ABOUT THIS TASK:
Going line by line through the entries below, count those that contain "Collapse". Give the number by itself.
▬▬▬▬▬▬
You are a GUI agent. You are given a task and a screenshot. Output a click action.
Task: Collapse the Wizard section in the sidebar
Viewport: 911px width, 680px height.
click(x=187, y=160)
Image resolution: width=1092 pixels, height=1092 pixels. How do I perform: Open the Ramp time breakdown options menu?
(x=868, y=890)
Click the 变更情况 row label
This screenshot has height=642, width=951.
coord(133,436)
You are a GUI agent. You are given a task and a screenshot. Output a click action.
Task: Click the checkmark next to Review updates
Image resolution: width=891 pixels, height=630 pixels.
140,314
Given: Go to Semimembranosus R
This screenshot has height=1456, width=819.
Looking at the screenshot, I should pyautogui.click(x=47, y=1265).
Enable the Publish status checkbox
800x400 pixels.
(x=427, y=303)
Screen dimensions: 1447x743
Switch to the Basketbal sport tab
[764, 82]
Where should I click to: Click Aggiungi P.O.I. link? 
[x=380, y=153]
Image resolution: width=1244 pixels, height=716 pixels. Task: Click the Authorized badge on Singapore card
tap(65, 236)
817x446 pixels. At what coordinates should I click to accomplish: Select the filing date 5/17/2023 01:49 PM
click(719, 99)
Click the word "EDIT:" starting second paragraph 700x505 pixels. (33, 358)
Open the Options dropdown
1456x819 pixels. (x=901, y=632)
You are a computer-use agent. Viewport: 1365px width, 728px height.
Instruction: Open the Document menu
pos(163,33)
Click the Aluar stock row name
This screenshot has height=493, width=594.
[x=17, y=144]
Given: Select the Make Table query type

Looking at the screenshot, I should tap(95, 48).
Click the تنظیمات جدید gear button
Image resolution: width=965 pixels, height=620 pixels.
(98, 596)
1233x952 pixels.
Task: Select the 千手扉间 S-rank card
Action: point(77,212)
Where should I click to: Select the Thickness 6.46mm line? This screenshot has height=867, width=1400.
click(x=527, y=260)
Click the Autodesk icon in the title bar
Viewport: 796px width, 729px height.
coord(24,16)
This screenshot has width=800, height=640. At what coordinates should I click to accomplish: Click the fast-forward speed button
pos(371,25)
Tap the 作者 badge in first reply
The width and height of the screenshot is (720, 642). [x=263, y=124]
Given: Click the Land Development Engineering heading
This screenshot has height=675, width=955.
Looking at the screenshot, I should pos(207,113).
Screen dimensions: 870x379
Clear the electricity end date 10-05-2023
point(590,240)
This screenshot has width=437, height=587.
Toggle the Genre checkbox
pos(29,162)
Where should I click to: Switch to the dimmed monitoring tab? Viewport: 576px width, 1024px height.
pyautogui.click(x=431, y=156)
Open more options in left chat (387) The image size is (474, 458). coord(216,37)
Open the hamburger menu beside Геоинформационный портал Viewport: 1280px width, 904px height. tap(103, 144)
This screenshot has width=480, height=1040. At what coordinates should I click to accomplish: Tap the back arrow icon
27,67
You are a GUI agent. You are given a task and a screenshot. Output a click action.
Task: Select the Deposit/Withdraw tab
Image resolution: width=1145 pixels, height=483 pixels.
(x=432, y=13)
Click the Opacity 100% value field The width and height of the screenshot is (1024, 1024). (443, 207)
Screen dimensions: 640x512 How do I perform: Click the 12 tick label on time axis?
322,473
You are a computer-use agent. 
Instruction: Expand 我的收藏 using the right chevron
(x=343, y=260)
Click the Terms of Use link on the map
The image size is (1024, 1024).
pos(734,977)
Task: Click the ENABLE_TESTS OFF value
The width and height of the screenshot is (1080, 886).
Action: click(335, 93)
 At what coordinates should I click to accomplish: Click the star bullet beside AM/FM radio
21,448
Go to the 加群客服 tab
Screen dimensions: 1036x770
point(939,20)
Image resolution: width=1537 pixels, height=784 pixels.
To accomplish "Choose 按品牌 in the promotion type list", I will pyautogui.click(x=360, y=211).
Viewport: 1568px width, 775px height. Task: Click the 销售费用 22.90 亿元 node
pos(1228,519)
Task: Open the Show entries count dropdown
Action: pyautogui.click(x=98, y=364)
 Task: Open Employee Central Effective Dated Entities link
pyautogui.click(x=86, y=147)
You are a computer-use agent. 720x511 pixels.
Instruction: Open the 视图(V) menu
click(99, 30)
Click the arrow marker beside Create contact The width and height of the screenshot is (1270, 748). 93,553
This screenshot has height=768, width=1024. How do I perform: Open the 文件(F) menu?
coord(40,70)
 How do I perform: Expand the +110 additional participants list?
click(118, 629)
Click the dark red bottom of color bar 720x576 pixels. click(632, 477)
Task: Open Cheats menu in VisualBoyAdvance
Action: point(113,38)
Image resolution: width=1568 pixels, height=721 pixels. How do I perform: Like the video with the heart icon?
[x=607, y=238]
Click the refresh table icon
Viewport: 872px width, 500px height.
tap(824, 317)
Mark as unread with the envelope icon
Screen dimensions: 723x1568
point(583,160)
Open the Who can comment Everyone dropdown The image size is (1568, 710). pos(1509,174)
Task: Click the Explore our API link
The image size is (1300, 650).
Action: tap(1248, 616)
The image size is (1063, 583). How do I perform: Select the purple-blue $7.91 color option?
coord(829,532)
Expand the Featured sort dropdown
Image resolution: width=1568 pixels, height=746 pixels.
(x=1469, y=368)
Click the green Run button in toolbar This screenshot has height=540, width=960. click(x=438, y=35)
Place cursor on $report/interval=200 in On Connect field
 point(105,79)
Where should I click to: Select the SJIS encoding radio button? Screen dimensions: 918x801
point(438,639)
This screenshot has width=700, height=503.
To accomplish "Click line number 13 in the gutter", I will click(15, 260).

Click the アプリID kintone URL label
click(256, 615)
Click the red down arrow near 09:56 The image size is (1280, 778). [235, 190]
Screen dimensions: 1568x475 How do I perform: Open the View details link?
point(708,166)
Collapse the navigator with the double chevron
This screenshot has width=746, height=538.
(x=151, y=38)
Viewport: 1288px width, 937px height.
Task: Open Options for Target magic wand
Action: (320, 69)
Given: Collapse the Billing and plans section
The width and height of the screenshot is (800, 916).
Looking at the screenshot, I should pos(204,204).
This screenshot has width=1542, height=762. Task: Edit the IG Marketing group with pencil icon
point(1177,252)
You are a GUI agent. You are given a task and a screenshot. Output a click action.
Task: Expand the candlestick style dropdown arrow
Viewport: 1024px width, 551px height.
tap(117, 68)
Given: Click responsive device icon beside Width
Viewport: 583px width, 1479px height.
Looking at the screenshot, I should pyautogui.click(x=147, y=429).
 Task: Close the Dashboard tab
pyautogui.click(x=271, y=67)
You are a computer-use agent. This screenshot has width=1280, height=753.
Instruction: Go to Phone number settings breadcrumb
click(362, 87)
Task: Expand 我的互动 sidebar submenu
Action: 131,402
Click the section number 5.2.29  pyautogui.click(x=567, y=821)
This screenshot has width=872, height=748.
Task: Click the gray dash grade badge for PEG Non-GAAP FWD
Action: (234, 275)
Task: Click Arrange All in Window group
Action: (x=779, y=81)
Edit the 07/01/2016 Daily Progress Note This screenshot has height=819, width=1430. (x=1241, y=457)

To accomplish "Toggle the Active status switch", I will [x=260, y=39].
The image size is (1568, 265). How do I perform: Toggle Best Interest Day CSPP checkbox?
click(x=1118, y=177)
▬▬▬▬▬▬
ANSWER SPACE:
3